Every so often, I get into a mood I call "cabin-ish." It's exactly what it sounds like, so long as it sounds like I want to be tucked away in a cabin in the woods instead of where I am at the present. If I was really being honest, I'd say that I am at all times relatively cabin-ish, but the level of cabin-ish changes on a daily (sometimes hourly) basis.

Currently, my cabin-ish level is somewhere between moderate and severe, and if it would only take a very small thing to tip me headfirst into the dangerous severe territories.

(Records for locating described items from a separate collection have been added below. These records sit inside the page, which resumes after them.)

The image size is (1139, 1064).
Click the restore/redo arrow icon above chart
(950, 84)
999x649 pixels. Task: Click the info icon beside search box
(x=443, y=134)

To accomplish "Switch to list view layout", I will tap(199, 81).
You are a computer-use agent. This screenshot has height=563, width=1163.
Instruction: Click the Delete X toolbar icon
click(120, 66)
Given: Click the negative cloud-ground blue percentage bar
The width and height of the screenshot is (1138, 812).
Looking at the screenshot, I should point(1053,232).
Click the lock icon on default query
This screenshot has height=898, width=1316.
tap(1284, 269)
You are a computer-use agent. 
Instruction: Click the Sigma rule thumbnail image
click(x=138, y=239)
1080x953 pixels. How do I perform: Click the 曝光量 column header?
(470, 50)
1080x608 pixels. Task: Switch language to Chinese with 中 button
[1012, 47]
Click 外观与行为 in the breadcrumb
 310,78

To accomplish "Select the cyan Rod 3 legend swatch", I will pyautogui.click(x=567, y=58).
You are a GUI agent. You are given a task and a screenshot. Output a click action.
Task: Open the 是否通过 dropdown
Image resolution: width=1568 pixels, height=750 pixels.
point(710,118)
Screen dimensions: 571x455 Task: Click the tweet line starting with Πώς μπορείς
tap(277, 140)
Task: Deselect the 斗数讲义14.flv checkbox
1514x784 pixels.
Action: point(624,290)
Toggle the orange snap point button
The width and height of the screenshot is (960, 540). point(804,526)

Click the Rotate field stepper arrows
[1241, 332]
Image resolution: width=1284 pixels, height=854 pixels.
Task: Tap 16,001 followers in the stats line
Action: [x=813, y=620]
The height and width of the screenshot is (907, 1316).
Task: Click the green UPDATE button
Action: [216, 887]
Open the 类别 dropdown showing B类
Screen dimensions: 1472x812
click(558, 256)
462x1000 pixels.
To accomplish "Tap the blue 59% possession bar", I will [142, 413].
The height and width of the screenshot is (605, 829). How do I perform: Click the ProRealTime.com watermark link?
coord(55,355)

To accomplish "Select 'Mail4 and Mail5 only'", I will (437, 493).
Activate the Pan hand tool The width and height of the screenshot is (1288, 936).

I am not a city girl. I'm just not. I pretend to be, and can even pretend that I am so well that I begin to believe it for myself. I enjoy trips to the Other City, but that's solely because of the theatre and cultural experiences, and has nothing to do with the pavement and subways. I like saying that I live in Boston (well, West Roxbury--I know some people take issue with whether or not that is truly considered Boston living), but the fact that I get emotionally stirred thinking about small cabins in the middle of nowhere makes me realize that liking to saying it and liking to live in it aren't really close enough.

The fact remains--I majored in theatre in college. I have student loans that are far higher than any income I'll ever actually make in that field. I have to pay them off. To do so requires a job that pays. To do so, I must live and work here. Once my loans are paid off--the world is my oyster (at least, the low-to-moderately priced world); however, if I ever want to make some sort of an income within my field of interest, I'll have to stay in a city. Not necessarily this one (in fact, probably not this one), but I can't be both a cabin-dweller and a theatrical professional.

Unless, of course, I'm a Nathan Lane or Patrick Stewart, who can easily afford to pop between both worlds.

I like to think I could start some kind of rustic theatrical group--touring through fields and forests to perform for the woodland creatures and A list directors (a sort of theatrical Robin Hood), but the day of minstrels has ended.

Today, the air is heavy with moisture (again), my eyelids are heavy with sleepiness (always), and my heart is just a little bit heavy with the knowledge that someday, I'm going to have to choose between my cabin-ish nature and my love for performance--and because I'll have to choose, I think I'll always be just a little restless.